A Proprietary Enzyme
In February, 2008, the Energy Dept. awarded $33.4 million in grants to four companies to further their research into developing enzymes—proteins secreted by every living being that act as catalysts for biological processes—that can break down cellulose into fermentable sugars. Among the winners is Boston-based Verenium (VRNM, recent price $3.39, 3 STARS), which claims to be the first publicly traded company with "end-to-end capabilities" to make cellulosic ethanol. It makes both a proprietary enzyme that converts plant matter to fermentable sugars and owns a demonstration plant (now under construction) designed to produce 1.4 million gallons of ethanol from sugarcane stems and leaves.
Verenium took part in an Energy Dept. study of the Costa Rican termite aimed at shedding light on how termites break down wood into simpler sugars, and has found a promising microbe in cow manure. Verenium is also working on cellulosic ethanol for a consortium of companies led by chemical giant DuPont (DD, $46.83, 3 STARS), which is conducting extensive biofuel research.
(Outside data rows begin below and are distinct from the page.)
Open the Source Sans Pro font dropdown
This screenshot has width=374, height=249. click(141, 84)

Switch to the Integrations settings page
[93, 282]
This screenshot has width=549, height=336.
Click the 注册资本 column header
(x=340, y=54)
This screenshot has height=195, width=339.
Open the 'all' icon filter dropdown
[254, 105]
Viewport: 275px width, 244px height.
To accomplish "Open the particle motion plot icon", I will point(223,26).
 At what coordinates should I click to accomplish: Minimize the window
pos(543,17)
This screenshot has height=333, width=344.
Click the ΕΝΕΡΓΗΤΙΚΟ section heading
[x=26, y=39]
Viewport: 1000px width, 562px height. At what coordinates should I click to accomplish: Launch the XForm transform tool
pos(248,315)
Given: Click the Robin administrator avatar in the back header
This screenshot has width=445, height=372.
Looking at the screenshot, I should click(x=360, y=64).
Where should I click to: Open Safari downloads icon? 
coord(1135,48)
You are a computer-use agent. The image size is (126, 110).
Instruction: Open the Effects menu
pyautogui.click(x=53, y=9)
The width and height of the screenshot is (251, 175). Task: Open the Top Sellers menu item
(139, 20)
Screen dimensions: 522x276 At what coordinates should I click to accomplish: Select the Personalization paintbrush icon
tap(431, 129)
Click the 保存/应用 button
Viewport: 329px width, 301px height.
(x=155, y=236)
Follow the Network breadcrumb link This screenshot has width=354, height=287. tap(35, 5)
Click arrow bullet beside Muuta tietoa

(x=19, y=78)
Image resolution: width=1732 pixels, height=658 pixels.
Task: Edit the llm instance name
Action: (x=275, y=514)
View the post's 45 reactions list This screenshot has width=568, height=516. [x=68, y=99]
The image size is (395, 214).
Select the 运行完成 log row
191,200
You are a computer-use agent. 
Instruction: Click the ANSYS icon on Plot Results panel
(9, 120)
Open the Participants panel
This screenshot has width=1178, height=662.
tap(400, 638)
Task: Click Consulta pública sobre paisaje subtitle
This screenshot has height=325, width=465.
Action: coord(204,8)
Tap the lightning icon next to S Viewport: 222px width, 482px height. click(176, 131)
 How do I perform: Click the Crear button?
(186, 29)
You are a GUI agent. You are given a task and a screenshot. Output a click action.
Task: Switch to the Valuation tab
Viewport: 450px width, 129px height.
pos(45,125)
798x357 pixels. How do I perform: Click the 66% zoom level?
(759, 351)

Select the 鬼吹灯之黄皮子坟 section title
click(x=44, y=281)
Another winner was Copenhagen-based Novozymes, the world's largest maker of industrial enzymes—including some used to make corn ethanol. A scientist from Novozymes recently published a paper reporting encouraging results from the study of Aspergillus fumigatus, a mold spore commonly found in wet hay. This spore is known to secrete a substance that breaks down cellulose. Novozymes expects to begin generating profits from its products for cellulosic ethanol beginning in 2011. Divisions of European chemical makers Royal DSM and Danisco also received grants for developing new enzymes for cellulosic ethanol.
Several other publicly traded companies have won DoE grants related to cellulosic ethanol and are currently building demonstration facilities for their chosen processes.
Bluefire Ethanol got $40 million from the DoE in February, 2007 to help it build a plant on a landfill in southern California that will produce 19 million gallons of ethanol per year from waste using concentrated sulfuric acid. Pacific Ethanol (PEIX, $4.53, 3 STARS), the largest corn ethanol producer in the western U.S., won a $24.3 million Energy Dept. grant to build a cellulosic ethanol facility at its existing ethanol plant in Oregon using a process of steam and added oxygen to pre-treat the biomass. A similar process is being developed by SunOpta (SOY.TO), Canada's largest distributor of natural foods. Alico (ALCO.O), a Florida-based orange and sugarcane grower, won a $33 million Energy Dept. grant for a new plant using yard and agricultural waste.
Using Beetle-Killed Trees
Other grant winners include British Columbia-based Lignol Energy (LEC.V), which got $40 million from the Energy Dept. to build a plant in Colorado that will process waste wood from trees killed by a beetle infestation. Lignol uses a solvent-based pre-treatment to break up cellulose. The plant would be operated by Calgary-based Suncor Energy (SU) and probably located at Suncor's Commerce City (Colo.)-based oil refinery. A unit of Spanish construction company Abengoa (ABGOF.PK) is also building a cellulosic ethanol facility in Kansas with the help of a $76 million Energy Dept. grant. Abengoa is the largest ethanol producer in Europe, and plans to convert corn stalks and other agricultural waste to ethanol.
Eventually, organisms may be developed that can convert cellulose into a better fuel than ethanol, which can be difficult to handle because it absorbs water, and for which there is only a limited infrastructure. "We feel pretty optimistic it's going to be possible to engineer organisms to produce biodiesel and biopetrol—fuels that actually resemble our current fuels that are very high density; efficient fuels for which we have a huge infrastructure," Somerville said.